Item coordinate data

☆ ☆ ☆ ☆ ☆

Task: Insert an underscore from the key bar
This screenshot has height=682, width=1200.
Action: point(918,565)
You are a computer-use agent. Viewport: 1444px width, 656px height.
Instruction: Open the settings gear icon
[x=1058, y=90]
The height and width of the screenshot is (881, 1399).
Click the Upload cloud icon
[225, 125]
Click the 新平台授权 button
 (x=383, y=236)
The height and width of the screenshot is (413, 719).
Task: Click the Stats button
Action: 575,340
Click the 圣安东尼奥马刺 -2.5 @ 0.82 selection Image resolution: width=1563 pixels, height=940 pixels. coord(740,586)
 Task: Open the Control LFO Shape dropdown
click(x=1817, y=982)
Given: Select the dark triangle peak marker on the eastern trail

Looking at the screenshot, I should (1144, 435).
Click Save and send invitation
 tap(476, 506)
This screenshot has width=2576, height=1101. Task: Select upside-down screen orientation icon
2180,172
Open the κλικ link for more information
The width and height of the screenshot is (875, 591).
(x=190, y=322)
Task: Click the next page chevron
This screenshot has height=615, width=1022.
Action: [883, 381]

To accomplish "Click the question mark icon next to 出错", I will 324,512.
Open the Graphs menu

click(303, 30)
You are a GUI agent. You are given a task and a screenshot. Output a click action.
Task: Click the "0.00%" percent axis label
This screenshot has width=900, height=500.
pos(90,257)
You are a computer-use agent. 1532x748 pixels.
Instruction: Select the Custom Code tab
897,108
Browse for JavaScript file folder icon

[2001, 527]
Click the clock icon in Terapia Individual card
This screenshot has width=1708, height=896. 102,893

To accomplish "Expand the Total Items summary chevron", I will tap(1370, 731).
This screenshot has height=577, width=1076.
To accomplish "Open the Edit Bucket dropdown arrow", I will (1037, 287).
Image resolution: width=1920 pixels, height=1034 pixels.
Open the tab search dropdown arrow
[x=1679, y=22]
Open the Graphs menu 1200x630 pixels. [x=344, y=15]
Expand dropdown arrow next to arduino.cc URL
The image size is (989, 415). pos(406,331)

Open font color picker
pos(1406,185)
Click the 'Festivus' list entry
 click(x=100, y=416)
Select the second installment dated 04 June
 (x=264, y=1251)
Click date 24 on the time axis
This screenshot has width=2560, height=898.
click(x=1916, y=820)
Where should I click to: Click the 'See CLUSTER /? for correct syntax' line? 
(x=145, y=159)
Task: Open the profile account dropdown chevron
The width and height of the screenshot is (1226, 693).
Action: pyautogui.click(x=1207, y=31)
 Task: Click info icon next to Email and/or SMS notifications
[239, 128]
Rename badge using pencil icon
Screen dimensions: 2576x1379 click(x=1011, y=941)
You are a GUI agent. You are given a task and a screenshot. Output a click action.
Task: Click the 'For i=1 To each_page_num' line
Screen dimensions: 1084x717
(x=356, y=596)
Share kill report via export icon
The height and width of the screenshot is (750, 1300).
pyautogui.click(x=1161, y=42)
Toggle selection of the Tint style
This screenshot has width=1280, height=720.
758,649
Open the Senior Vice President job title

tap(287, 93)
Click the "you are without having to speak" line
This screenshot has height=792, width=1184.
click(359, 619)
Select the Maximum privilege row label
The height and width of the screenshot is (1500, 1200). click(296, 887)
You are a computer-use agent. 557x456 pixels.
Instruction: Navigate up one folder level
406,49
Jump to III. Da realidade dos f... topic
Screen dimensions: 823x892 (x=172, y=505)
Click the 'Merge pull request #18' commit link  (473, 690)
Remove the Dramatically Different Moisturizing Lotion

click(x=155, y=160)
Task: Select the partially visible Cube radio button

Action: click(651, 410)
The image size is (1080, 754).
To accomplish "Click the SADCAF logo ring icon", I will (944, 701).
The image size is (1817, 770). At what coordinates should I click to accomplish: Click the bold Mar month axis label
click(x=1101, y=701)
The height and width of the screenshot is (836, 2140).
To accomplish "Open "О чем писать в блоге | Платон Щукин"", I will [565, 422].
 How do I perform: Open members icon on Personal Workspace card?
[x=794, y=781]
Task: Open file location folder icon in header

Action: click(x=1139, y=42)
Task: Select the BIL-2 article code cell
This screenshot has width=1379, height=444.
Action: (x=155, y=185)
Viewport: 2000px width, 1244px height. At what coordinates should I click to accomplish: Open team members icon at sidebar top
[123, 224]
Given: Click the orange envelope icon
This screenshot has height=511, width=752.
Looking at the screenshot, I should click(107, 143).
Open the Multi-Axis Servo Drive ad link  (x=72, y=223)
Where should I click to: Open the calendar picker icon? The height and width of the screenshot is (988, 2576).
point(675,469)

☆ ☆ ☆ ☆ ☆

_WRITTEN PROBLEM_. Replace "Instruction" with "Command" throughout the rows above, and reproduce every row with nothing else changed.

_OUTPUT_.
Task: Insert an underscore from the key bar
This screenshot has height=682, width=1200.
Action: point(918,565)
You are a computer-use agent. Viewport: 1444px width, 656px height.
Command: Open the settings gear icon
[x=1058, y=90]
The height and width of the screenshot is (881, 1399).
Click the Upload cloud icon
[225, 125]
Click the 新平台授权 button
 (x=383, y=236)
The height and width of the screenshot is (413, 719).
Task: Click the Stats button
Action: 575,340
Click the 圣安东尼奥马刺 -2.5 @ 0.82 selection Image resolution: width=1563 pixels, height=940 pixels. coord(740,586)
 Task: Open the Control LFO Shape dropdown
click(x=1817, y=982)
Given: Select the dark triangle peak marker on the eastern trail

Looking at the screenshot, I should (1144, 435).
Click Save and send invitation
 tap(476, 506)
This screenshot has width=2576, height=1101. Task: Select upside-down screen orientation icon
2180,172
Open the κλικ link for more information
The width and height of the screenshot is (875, 591).
(x=190, y=322)
Task: Click the next page chevron
This screenshot has height=615, width=1022.
Action: [883, 381]

To accomplish "Click the question mark icon next to 出错", I will 324,512.
Open the Graphs menu

click(303, 30)
You are a GUI agent. You are given a task and a screenshot. Output a click action.
Task: Click the "0.00%" percent axis label
This screenshot has width=900, height=500.
pos(90,257)
You are a computer-use agent. 1532x748 pixels.
Command: Select the Custom Code tab
897,108
Browse for JavaScript file folder icon

[2001, 527]
Click the clock icon in Terapia Individual card
This screenshot has width=1708, height=896. 102,893

To accomplish "Expand the Total Items summary chevron", I will tap(1370, 731).
This screenshot has height=577, width=1076.
To accomplish "Open the Edit Bucket dropdown arrow", I will (1037, 287).
Image resolution: width=1920 pixels, height=1034 pixels.
Open the tab search dropdown arrow
[x=1679, y=22]
Open the Graphs menu 1200x630 pixels. [x=344, y=15]
Expand dropdown arrow next to arduino.cc URL
The image size is (989, 415). pos(406,331)

Open font color picker
pos(1406,185)
Click the 'Festivus' list entry
 click(x=100, y=416)
Select the second installment dated 04 June
 (x=264, y=1251)
Click date 24 on the time axis
This screenshot has width=2560, height=898.
click(x=1916, y=820)
Where should I click to: Click the 'See CLUSTER /? for correct syntax' line? 
(x=145, y=159)
Task: Open the profile account dropdown chevron
The width and height of the screenshot is (1226, 693).
Action: pyautogui.click(x=1207, y=31)
 Task: Click info icon next to Email and/or SMS notifications
[239, 128]
Rename badge using pencil icon
Screen dimensions: 2576x1379 click(x=1011, y=941)
You are a GUI agent. You are given a task and a screenshot. Output a click action.
Task: Click the 'For i=1 To each_page_num' line
Screen dimensions: 1084x717
(x=356, y=596)
Share kill report via export icon
The height and width of the screenshot is (750, 1300).
pyautogui.click(x=1161, y=42)
Toggle selection of the Tint style
This screenshot has width=1280, height=720.
758,649
Open the Senior Vice President job title

tap(287, 93)
Click the "you are without having to speak" line
This screenshot has height=792, width=1184.
click(359, 619)
Select the Maximum privilege row label
The height and width of the screenshot is (1500, 1200). click(296, 887)
You are a computer-use agent. 557x456 pixels.
Command: Navigate up one folder level
406,49
Jump to III. Da realidade dos f... topic
Screen dimensions: 823x892 (x=172, y=505)
Click the 'Merge pull request #18' commit link  (473, 690)
Remove the Dramatically Different Moisturizing Lotion

click(x=155, y=160)
Task: Select the partially visible Cube radio button

Action: click(651, 410)
The image size is (1080, 754).
To accomplish "Click the SADCAF logo ring icon", I will (944, 701).
The image size is (1817, 770). At what coordinates should I click to accomplish: Click the bold Mar month axis label
click(x=1101, y=701)
The height and width of the screenshot is (836, 2140).
To accomplish "Open "О чем писать в блоге | Платон Щукин"", I will [565, 422].
 How do I perform: Open members icon on Personal Workspace card?
[x=794, y=781]
Task: Open file location folder icon in header

Action: click(x=1139, y=42)
Task: Select the BIL-2 article code cell
This screenshot has width=1379, height=444.
Action: (x=155, y=185)
Viewport: 2000px width, 1244px height. At what coordinates should I click to accomplish: Open team members icon at sidebar top
[123, 224]
Given: Click the orange envelope icon
This screenshot has height=511, width=752.
Looking at the screenshot, I should click(107, 143).
Open the Multi-Axis Servo Drive ad link  (x=72, y=223)
Where should I click to: Open the calendar picker icon? The height and width of the screenshot is (988, 2576).
point(675,469)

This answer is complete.